Reputation: 19826
I am currently retrieving some information from a text file (.txt) that contains some paragraphs. When I retrieve the String from the text file I want to split it so that I each paragraph is in a String object.
Here is the text I get from the text file: http://www.carlowweather.com/plaintext.txt
I have tried to split the String using line breaks and return carriage feeds but neither appear to work, see my code below:
int pCount=0;
public void parseData(String data){
String regex = "(\\n)";
String split[] = data.split(regex);
for(int i = 0; i<split.length; i++){
Log.e("e", pCount + " " + split[i]);
pCount ++;
}
}
I have also tried "\r" and various combinations I have found via searching the net but none seem to work on Android with this text file, I'm guessing the file doesn't contain line breaks or carriage returns? But just blank lines?
What is the best way to split the paragraphs into String objects?
Upvotes: 3
Views: 7498
Reputation: 75222
I think the easiest way to do this is with a Scanner.
Scanner sc = new Scanner(new File("donal.txt"), "UTF-8");
sc.useDelimiter("\n[ \t]*\n");
List<String> result = new ArrayList<String>();
int lineCount = 0;
while (sc.hasNext())
{
String line = sc.next();
System.out.printf("%n%d:%n%s%n", ++lineCount, line);
result.add(line);
}
System.out.printf("%n%d paragraphs found.%n", lineCount);
The first and last paragraphs will actually be the header and footer; I don't know what you want to do about those.
For the sake of readability, I'm assuming the line separator is always the Unix-style \n
, but to be safe you should allow for the Windows-style \r\n
and older Mac-style \r
as well. That would make the regex:
"(?:\r\n|[\r\n])[ \t]*(?:\r\n|[\r\n])
Upvotes: 4
Reputation: 405
The below code will tell you where a new paragraph break exists. It will be up to you to deal with it after that. It simply looks for lines with " " only. This is a characteristic of the file you have referred to. I have included the process used to read the file in the code sample below, as you did not specify that in your original question. One thought I had was that you were reading the file line by line and then trying to do the regEx on each line. I would assume that the previous suggestions would work if you read all of the text file into the one String.
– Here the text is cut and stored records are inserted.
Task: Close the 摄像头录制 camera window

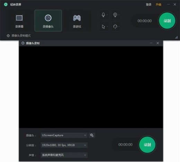Action: 158,43
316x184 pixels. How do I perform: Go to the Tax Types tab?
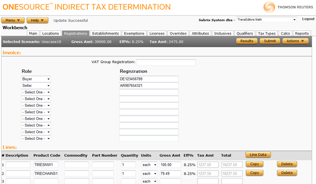click(267, 33)
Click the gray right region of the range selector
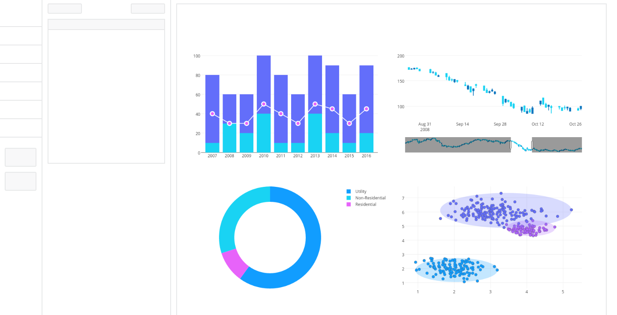This screenshot has height=315, width=617. point(557,144)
Also, you could break the code up below into another function.
try {
BufferedReader in = new BufferedReader(new FileReader("plaintext.txt"));
String inputDataLine;
while ((inputDataLine = in.readLine()) != null) {
if (!(inputDataLine.contentEquals(" "))) {
System.out.println("What you want to do with a paragraph line");
} else {
System.out.println("What you want to do with a paragraph seperator");
}
}
in.close();
} catch (IOException e) {
}
Upvotes: 3
Reputation: 530
I can't try it in Java right now, but it seems that the source file has an empty space at the beginning of each line (including blank ones), and a <cr><lf>
combination to go to the next line.
A standard regexp to match the occurrences of a such blank line, being on the safe side regarding the blank space, is (quotes are for the Java String definition):
"^ *$"
Upvotes: 1
Reputation: 18349
I think the problem is there are several different characters between paragraphs (spaces, new lines and carriage returns). Try this:
int pCount=0;
public void parseData(String data){
String regex = "([ \\t\\r]*\\n[ \\t\\r]*)+"; // Only this line is changed.
String split[] = data.split(regex);
for(int i = 0; i<split.length; i++){
Log.e("e", pCount + " " + split[i]);
pCount ++;
}
}
Upvotes: 2